WHAT YOU HAVE TO DO »
List each line in the material below that contains the string "charging".

================

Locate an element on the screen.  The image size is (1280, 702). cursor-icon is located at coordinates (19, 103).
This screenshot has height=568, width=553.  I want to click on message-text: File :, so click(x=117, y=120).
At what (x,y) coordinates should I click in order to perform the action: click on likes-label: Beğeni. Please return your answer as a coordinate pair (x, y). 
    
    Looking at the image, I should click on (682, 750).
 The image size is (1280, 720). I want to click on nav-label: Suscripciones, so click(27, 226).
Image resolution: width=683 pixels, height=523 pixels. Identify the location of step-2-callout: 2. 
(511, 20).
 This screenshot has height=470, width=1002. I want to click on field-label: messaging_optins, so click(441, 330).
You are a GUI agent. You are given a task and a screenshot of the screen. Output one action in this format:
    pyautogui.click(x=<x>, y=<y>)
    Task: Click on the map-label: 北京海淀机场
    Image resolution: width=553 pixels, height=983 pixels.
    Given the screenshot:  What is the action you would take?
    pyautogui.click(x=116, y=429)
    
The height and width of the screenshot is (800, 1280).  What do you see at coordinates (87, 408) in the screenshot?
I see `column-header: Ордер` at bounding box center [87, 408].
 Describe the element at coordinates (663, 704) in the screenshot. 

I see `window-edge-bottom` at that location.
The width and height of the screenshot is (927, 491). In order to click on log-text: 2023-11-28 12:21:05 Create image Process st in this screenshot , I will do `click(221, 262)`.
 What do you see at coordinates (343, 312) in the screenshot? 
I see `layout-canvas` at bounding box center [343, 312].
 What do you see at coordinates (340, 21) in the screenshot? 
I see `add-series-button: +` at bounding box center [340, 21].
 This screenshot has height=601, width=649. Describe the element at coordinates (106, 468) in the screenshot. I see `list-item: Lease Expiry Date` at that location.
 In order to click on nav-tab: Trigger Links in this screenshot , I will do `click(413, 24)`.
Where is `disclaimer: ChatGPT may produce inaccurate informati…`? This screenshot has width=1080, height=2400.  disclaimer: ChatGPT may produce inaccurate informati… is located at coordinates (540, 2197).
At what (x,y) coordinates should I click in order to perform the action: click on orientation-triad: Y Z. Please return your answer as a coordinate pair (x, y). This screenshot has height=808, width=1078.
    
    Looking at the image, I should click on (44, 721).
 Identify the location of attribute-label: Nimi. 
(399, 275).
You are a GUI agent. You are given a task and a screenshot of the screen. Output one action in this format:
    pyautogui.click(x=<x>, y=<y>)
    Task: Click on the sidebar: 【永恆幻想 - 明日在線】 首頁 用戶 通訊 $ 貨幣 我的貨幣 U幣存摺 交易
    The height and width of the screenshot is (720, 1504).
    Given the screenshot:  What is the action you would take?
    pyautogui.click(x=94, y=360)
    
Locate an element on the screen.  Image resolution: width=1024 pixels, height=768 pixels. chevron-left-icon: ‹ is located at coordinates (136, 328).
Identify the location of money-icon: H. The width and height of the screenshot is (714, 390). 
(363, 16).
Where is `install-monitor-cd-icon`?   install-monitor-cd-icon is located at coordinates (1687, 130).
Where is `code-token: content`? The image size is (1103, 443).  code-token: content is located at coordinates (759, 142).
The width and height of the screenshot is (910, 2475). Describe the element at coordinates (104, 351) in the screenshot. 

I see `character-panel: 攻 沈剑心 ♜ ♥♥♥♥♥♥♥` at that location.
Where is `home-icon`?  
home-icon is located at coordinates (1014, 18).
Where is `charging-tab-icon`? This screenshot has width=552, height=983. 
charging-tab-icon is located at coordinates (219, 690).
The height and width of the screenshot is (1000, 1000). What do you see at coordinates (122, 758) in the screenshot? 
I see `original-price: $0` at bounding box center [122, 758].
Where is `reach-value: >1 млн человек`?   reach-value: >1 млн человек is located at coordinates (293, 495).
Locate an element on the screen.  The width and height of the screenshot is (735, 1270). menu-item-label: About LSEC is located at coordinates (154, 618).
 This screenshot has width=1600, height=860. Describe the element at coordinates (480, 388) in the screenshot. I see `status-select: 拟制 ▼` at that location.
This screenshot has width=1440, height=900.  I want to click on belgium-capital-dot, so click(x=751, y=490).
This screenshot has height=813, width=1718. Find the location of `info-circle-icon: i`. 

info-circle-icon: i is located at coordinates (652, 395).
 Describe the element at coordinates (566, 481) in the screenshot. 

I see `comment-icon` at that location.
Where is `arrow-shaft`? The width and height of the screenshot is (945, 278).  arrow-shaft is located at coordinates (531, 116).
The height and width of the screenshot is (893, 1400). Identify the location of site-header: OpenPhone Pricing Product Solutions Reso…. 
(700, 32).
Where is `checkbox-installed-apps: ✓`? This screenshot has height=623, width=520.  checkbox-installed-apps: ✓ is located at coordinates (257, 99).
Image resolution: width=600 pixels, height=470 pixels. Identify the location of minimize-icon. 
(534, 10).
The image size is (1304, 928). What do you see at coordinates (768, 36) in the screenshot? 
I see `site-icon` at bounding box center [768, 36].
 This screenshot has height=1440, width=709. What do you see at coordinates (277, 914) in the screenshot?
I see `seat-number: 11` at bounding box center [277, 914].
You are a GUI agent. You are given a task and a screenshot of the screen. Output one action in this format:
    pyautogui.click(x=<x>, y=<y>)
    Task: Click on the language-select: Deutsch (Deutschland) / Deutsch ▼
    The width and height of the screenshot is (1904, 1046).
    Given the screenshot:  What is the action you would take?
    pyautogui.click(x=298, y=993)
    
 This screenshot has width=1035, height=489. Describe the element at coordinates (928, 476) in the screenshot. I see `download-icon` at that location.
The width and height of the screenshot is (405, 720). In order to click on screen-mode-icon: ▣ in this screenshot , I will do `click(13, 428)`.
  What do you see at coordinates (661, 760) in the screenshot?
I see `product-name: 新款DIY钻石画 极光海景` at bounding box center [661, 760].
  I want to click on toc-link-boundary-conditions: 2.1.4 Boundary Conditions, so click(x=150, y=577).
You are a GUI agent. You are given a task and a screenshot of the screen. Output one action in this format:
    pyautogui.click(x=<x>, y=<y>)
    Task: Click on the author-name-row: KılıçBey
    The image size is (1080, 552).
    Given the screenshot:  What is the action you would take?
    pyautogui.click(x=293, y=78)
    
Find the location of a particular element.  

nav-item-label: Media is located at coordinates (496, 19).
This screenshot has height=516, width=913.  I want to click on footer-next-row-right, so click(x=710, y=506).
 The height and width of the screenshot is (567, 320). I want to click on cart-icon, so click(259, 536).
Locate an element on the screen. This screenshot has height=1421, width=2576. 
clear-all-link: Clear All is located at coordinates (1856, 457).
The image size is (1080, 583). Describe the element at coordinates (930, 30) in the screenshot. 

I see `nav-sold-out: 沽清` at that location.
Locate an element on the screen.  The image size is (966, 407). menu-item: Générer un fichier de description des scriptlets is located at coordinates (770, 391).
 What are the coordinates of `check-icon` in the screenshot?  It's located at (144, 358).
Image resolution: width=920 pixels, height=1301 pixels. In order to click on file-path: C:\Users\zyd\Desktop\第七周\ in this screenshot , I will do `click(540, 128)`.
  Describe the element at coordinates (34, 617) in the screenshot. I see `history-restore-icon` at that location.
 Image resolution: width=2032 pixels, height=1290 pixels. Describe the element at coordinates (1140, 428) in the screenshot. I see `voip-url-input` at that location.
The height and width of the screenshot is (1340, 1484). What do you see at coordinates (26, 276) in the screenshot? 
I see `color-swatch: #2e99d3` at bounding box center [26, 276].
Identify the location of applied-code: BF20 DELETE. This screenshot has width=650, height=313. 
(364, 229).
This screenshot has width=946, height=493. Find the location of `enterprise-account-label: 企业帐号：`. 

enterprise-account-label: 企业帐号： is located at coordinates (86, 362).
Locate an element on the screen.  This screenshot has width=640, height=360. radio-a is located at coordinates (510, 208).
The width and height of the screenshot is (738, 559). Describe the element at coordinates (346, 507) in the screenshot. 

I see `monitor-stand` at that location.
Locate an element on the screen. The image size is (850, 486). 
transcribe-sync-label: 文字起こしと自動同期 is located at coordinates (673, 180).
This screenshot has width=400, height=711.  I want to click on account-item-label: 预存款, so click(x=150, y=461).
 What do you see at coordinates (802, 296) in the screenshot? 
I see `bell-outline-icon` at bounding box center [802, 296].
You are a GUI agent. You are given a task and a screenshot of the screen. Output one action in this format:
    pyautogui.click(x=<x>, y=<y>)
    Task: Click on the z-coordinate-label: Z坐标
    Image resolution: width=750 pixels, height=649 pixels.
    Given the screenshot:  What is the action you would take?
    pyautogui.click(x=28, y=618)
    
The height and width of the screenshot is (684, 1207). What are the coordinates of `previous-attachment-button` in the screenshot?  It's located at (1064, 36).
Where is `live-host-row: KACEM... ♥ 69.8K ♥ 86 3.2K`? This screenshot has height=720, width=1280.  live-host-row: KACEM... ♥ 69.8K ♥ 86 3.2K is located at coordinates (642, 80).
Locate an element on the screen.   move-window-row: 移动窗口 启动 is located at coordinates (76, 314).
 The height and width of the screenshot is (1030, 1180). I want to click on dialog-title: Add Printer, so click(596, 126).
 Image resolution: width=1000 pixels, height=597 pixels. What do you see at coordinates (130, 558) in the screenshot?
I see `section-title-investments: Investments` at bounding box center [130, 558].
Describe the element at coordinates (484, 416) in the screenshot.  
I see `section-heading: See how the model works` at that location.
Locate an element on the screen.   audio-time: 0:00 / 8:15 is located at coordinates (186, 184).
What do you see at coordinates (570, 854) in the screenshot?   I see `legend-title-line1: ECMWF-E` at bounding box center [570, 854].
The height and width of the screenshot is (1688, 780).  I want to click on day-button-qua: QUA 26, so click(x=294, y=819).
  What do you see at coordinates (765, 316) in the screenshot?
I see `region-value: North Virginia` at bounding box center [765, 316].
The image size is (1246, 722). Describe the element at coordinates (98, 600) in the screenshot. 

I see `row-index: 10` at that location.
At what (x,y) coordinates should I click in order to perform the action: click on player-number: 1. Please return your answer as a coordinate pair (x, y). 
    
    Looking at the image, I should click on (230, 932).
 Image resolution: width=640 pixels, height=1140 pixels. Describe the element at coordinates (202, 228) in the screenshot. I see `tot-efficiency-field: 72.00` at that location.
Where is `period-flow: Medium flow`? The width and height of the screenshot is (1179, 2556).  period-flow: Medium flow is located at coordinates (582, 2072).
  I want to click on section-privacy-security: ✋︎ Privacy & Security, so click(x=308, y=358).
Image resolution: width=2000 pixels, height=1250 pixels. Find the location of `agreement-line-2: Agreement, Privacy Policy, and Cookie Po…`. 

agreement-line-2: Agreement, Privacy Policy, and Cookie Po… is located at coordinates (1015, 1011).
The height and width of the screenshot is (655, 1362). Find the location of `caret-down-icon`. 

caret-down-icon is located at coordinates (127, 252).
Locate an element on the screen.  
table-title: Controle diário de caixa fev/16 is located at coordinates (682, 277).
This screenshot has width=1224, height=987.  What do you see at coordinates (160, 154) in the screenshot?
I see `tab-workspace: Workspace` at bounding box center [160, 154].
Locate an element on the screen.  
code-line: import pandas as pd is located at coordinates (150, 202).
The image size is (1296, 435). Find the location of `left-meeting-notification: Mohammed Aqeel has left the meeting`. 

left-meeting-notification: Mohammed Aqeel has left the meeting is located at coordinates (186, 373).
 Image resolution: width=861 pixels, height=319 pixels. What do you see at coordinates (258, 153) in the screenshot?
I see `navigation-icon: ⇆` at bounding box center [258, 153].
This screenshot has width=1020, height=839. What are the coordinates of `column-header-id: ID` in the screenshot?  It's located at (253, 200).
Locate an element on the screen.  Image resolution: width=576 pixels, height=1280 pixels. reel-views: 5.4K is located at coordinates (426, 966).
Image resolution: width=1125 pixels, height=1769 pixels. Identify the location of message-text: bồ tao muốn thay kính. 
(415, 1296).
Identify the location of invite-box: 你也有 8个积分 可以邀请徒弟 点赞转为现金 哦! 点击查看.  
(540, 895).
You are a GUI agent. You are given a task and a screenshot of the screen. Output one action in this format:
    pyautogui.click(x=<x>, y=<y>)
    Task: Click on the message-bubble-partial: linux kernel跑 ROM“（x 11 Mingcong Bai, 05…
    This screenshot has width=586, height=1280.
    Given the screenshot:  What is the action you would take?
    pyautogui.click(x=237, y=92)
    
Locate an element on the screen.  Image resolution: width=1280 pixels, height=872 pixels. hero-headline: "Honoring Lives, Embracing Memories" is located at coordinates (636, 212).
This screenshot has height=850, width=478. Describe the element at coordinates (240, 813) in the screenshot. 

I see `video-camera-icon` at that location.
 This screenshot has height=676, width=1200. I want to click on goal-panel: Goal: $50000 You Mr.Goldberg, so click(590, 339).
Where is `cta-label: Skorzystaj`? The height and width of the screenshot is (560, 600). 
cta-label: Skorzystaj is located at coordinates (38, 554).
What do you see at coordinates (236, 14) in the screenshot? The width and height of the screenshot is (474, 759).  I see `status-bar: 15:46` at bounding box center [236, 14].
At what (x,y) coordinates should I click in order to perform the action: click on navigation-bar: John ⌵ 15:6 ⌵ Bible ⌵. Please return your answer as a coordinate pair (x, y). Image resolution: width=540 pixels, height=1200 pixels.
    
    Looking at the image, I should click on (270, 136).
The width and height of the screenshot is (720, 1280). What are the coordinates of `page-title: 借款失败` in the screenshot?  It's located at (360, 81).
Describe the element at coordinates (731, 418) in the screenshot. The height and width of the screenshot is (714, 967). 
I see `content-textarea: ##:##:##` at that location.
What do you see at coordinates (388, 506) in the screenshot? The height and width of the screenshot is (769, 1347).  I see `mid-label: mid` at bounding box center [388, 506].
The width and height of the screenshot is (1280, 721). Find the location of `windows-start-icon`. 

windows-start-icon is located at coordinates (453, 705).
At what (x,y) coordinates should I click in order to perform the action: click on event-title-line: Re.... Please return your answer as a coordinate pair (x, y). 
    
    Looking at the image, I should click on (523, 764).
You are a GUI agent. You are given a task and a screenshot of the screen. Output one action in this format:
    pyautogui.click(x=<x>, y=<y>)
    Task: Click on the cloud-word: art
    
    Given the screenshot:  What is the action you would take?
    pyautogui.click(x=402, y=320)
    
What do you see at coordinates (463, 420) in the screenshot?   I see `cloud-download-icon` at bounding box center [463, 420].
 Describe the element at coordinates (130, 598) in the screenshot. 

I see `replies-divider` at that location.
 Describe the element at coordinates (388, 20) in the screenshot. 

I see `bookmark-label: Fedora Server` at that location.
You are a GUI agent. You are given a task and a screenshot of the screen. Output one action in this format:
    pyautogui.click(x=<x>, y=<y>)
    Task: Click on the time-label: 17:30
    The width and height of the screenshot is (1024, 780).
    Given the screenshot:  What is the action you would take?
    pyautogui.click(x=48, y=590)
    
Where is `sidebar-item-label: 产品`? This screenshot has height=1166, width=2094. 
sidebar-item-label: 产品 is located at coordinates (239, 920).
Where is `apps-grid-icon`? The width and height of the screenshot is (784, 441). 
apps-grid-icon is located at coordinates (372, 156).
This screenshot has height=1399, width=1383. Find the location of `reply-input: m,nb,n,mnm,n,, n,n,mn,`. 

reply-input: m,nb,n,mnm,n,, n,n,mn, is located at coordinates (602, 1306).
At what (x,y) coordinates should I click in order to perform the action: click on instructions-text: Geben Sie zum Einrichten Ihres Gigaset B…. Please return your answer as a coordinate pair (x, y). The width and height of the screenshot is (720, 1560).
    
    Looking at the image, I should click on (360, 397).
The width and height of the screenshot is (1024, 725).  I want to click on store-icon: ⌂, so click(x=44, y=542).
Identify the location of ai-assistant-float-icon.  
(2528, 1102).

================

RESULT »
Where is `charging-tab-icon`? This screenshot has width=552, height=983. 
charging-tab-icon is located at coordinates (219, 690).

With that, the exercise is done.